Wineauctionprices.com offers actual selling prices of collectible wine from the most important commercial wine auctions in the United Kingdom, Europe, United States and Asia.
Our database contains over 700,000 prices dating back to 2004. By subscribing to our database, you will be able to search the prices for any wine offered at auction. For each wine, you will see a list of actual realized prices, the name of the auction house, the date of the auction and the condition of the bottles prior to the 1961 vintage if the catalog carried condition remarks..
Information for each entry includes the selling firm's name, the date and place of the sale, the selling price for a lot including any buyer's premium buy not including sales taxes, the number of bottles in that lot, and the selling price per bottle. Sales in currencies other than dollars are converted to dollars as of the date of the sale.
Together, these firms offer more than seventy wine auctions each year and are the principal sources of non-current release wines for American and other wine collectors worldwide.
Wine names can be confusing. An example is Beaulieu Vineyards, Cabernet Sauvignon, Georges de Latour, Private Reserve, which is known by that name, by parts of that name, and even by the acronym BV.
Names are occasionally misstated or misspelled by the auction firm staff. When our research indicates that the name is incorrect, we make a correction. If it is impossible to determine which wine is intended that lot is omitted.
For California wines, some producers use the word “Estate” in the wine name, others do not, and some auction catalogs add the word “Estate” to certain California wines whether it appears on the bottle label or not.

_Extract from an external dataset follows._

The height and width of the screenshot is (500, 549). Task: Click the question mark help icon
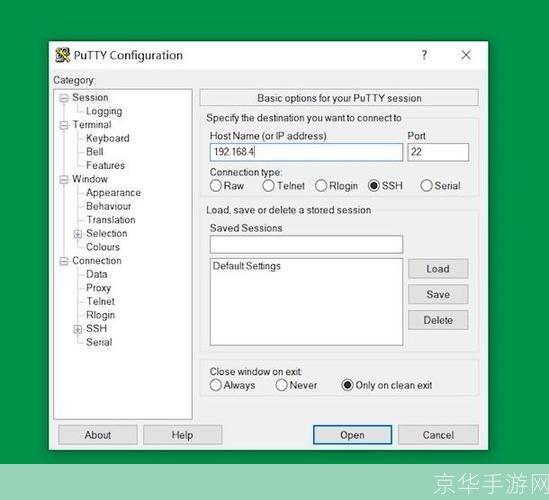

Some Burgundy producers whose wine originates in a named vineyard site use an article such as "les" or "aux" which may or may not agree with the actual site name, and some articles used with a particular vineyard site can change from vintage to vintage.
Some California wines are alternately referred to as Proprietary Red and Cabernet Sauvignon. The word Meritage may also be used for such wines.
The Australian wine Penfolds Grange appears in catalogs that way and also as Hermitage Grange Bin 95 and also as Grange Hermitage and also as Penfolds Grange Shiraz.
In sum, starting with a confusing list of names and dozens of different interpretations of those names, we try to be as correct as possible. If you don't find the name you seek look for variations on the name or even parts of the name. If you see any obvious errors please let us know.
Most bottle sizes are traditional and are clear. However, Jeroboams present an unusual problem. Traditionally, in Bordeaux a Jeroboam contained six bottles, or 4.5 liters, and in Burgundy, a Jeroboam contained four bottles or 3.0 liters. So-called Jeroboams originating in other growing areas come in a range of sizes. We report the size reported by the auction house.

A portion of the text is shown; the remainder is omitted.